Betriebsänderungen sind in aller Regel eine Folge komplexer betriebswirtschaftlicher, technischer oder strategischer Überlegungen. Aus diesem Grund wurde mit dem Gesetz zur Reform des Betriebsverfassungsgesetzes dem Betriebsrat in Unternehmen mit mehr als 300 Arbeitnehmern das Recht eingeräumt, auch ohne nähere Vereinbarung mit dem Arbeitgeber einen Berater zu seiner Unterstützung hinzuzuziehen. Dies soll, abweichend vom zeitaufwendigeren Verfahren bei der Hinzuziehung von Sachverständigen nach § 80 Abs. 3 BetrVG dafür sorgen, dass der Betriebsrat diesen schnellstmöglich zur Verfügung hat. Der Betriebsrat soll damit in die Lage versetzt werden, die Auswirkungen einer geplanten Betriebsänderung rasch zu erfassen und in kurzer Zeit mit Hilfe eines externen Sachverstands fundierte Alternativvorschläge vor allem für eine Beschäftigungssicherung so rechtzeitig zu erarbeiten, dass er auf die Entscheidung des Arbeitgebers noch Einfluss nehmen kann.[113] Maßgeblicher Anknüpfungspunkt ist auch hier die Unternehmensgröße. Der Wortlaut stellt ausdrücklich nicht auf die Betriebsgröße ab. Konsequenterweise können damit auch Betriebsräte in Betrieben, in denen weniger als 300 Arbeitnehmer beschäftigt werden, einen Berater nach dieser Bestimmung hinzuziehen, wenn in dem Unternehmen, zu dem der Betrieb gehört, mehr als 300 Arbeitnehmer beschäftigt werden. Da die Schwelle von 300 Arbeitnehmern eingezogen worden ist, um der Kostenrelevanz der Hinzuziehung eines Beraters Rechnung zu tragen, kann sich auch der Betriebsrat eines kleineren Betriebes in einem größeren Unternehmen darauf berufen. Gleiches gilt auch in einem gemeinsamen Betrieb mehrerer Unternehmen gem. § 1 Abs. 1 S. 2 BetrVG, wenn im gemeinsamen Betrieb zwar mehr als 300 Arbeitnehmer beschäftigt sind, jedoch in den einzelnen Trägerunternehmen weniger als 300 Arbeitnehmer. Hier ist die Vorschrift entsprechend anzuwenden, da der gemeinsame Betrieb in seiner Gesamtheit durch die Kosten nicht übermäßig belastet wird.
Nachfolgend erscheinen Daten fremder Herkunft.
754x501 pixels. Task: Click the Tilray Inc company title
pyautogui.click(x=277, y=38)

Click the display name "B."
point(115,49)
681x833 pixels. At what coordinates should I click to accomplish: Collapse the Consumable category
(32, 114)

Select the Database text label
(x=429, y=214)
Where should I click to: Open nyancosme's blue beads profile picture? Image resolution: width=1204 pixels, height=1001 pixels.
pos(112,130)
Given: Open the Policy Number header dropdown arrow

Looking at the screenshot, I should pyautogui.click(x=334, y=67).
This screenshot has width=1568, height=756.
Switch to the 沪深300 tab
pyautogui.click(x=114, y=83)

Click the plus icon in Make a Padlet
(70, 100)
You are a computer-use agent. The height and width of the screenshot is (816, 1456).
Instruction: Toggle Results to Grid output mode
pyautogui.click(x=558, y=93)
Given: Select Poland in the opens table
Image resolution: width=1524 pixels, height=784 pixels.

Die Kostentragungslast trifft den gemeinsamen Betrieb. Die Unternehmen, die diesen betreiben, können die Kosten untereinander aufteilen. So findet keine übermäßige Kostenbelastung statt.[114]

 

Rz. 95

Die wohl überwiegende Meinung in der Literatur sieht den Gegenstand der Beratertätigkeit lediglich im "Ob" und "Wie" der Betriebsänderung, also im Bereich des Interessenausgleichs. Abgelehnt wird dagegen die Anwendbarkeit der Vorschrift und die Hinzuziehung des Beraters ohne Vereinbarung mit dem Arbeitgeber beim Sozialplan.[115] Dies überzeugt jedoch nicht. Auch wenn es sich bei Interessenausgleich und Sozialplan um unterschiedliche Gegenstände handelt,[116] ist die Beschränkung der Hinzuziehung des Beraters zum Interessenausgleich gleichwohl nicht überzeugend. Es ergibt sich gerade nicht aus der systematischen Stellung, dass sich der Berater lediglich auf den Interessenausgleich zu beschränken hat. In der gesamten Beratungsphase geht es letztlich darum, dass der Betriebsrat mit dem Arbeitgeber über das "Ob" und "Wie" der geplanten Betriebsänderung verhandelt und möglichst zu einem Interessenausgleich kommt. Ausweislich der Gesetzesbegründung soll die Sonderregelung ein unbürokratisches Hinzuziehen von externem Sachverstand bei Betriebsänderungen ermöglichen, da gerade diese in der Regel mit einem erheblichen Personalabbau verbunden sind oder andere wesentliche Nachteile für die Arbeitnehmer nach sich ziehen und ein schnelleres Reagieren erfordern. Ohne die Möglichkeit, schnell und kompetent auf die geplanten Betriebsänderungen reagieren zu können, könne der Betriebsrat gerade in Krisensituationen den ihm erteilten Auftrag, die Beschäftigung zu sichern und zu fördern, nicht erfüllen.[117] Hierbei können Interessenausgleich und Sozialplan jedoch nicht voneinander getrennt werden. Nach der gesetzgeberischen Konzeption kann der Unternehmer letztlich alleine über eine Betriebsänderung befinden. Der Interessenausgleich ist nicht erzwingbar. Über die drohende finanzielle Belastung durch den Sozialplan jedoch soll der Arbeitgeber dazu ­gebracht werden, seine Entscheidungen in einer möglichst schonenden Form umzusetzen. Somit stehen Interessenausgleich und Sozialplan in einem systematischen und auch funktionalen Zusammenhang.[118] Auch der erzwingbare Sozialplan ist also ein Mittel zur Beeinflussung der wirtschaftlichen Entscheidung des Unternehmers im Sinne der sozialen Belange der betroffenen Arbeitnehmer. Damit ist jedoch auch der Sozialplan ein Mittel, um das gesetzgeberische Ziel, nämlich den Betriebsrat in die Lage zu versetzen, die Beschäftigung möglichst zu sichern, zu erreichen.[119]

 

Rz. 96

Da sich das Gesetz zur Person des Beraters nicht näher äußert, ist eine formale Qualifikation nicht nötig. Die Aufgabe des Beraters ist es, die fehlende Sachkunde des Betriebsrates zu ersetzen, ihn also hinsichtlich konkreter Fragestellungen zu beraten, um ihn in die Lage zu versetzen, die Verhandlungen mit dem Arbeitgeber sachkundig führen zu können.[120] Er muss als...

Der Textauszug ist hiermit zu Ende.